THE ENDING AND THE BEGINNING



In the thirties, when Anthony Galton lived there, Luna Bay was a sleepy fishing village, so remote it was a good landing spot for rumrunning during Prohibition.  By the time Archer and Bolling take their road trip in the late fifties, it’s already a town in transition into a residential suburb of San Francisco.


                                     Things Happen Fast In Luna Bay

             Archer picks up Bolling at his San Francisco home and drives him down to Luna Bay.  It’s a long drive and Bolling sleeps on the way.  Sleep is a powerful narrative tool.  Macdonald has two people in a car for a protracted period but since Bolling has already told Archer what he remembers, there is, literally, nothing for them to talk about.  Readers of my own books will note how often Lisa, my detective’s assistant, takes a nap while we wait for the next plot development.  She really doesn’t sleep that much in real life.

At first, the trip seems like a bust.  The development of Luna Bay has gone too far for Bolling to spot twenty-year-old landmarks.  The best he can offer is that he thinks Brown’s house was in the general location of a new housing development.

Now Archer earns his pay.  The only thing Bolling has given him to go on is that Mrs. Brown had lovely white breasts when she was nursing.  Rather than search for a woman who had lovely white breasts twenty years before, he approaches the problem from the other direction.  If the Browns had a baby they had a doctor, and probably it was a local doctor.

Archer is lucky, but he makes his luck.  With only a little difficulty he locates an older doctor, George Daneen.  Archer’s interview begins to break the case wide open.

  • Daneen delivered John Brown, Jr.


  • He remembers the baby’s parents well. Neither one of them seemed to have a job but John Brown paid for the doctor’s delivery services with a one hundred dollar bill at a time when most of the doctor’s patients paid in fish.


  • Brown wore diamonds and rubies; she was “a walking jewelry store.” The doctor warned her that it was an invitation for robbery and urged her to be more discreet.


  • Brown came from an impoverished background and had no sense of how to care for an infant. Her back was covered with the marks of old beatings.  The doctor was certain that John Brown was not the cause.


  • Brown was so ignorant of child care that they hired a nurse, Marian Culligan.


  • Immediately after Christmas, 1936 everyone disappeared—the parents, the new baby, and the nurse, all without any notice.


  • Within the last few months, in the course of demolishing old houses to make way for a residential development, a set of bones were discovered buried in the house where the Browns lived.


  • The bones were that of a male of John Brown’s age and general build, but no identification was possible because the head had been decapitated with an ax. Which suggests murder rather than suicide or a woodworking project gone badly wrong.


  • The boy, now in his early twenties, came to visit the doctor about a month ago and they have met several times since.


  • John Brown, Jr is working as an attendant at a gas station just down the road.


                            Let’s Take Just a Moment to Draw Breath

             The outlines are still hazy but we know enough to make some educated guesses.

  • This is not a missing persons case anymore, assuming that the bones are John Brown’s.

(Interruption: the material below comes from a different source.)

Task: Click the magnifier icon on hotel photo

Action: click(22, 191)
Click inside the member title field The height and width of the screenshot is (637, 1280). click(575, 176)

  • If Mrs. Culligan was in the Brown household in 1936 when John Brown met his death, Pete Culligan probably played some role in the crime. And Marian Culligan helped, or at least didn’t stop it.


  • Culligan was murdered in Santa Teresa not long after someone claiming to be John Brown, Jr shows up several hundred miles away, in Luna Bay, where John Brown, Sr was murdered. Why now?


  • Whoever killed Culligan knew of Culligan’s connection to Luna Bay, so there are more people involved than we know about.


  • Was Culligan killed because he knew the boy was an imposter or because he knew he wasn’t?


  • Either way, as the expression goes, it’s all one case.


Archer decides that he needs some gas.  And maybe the oil checked.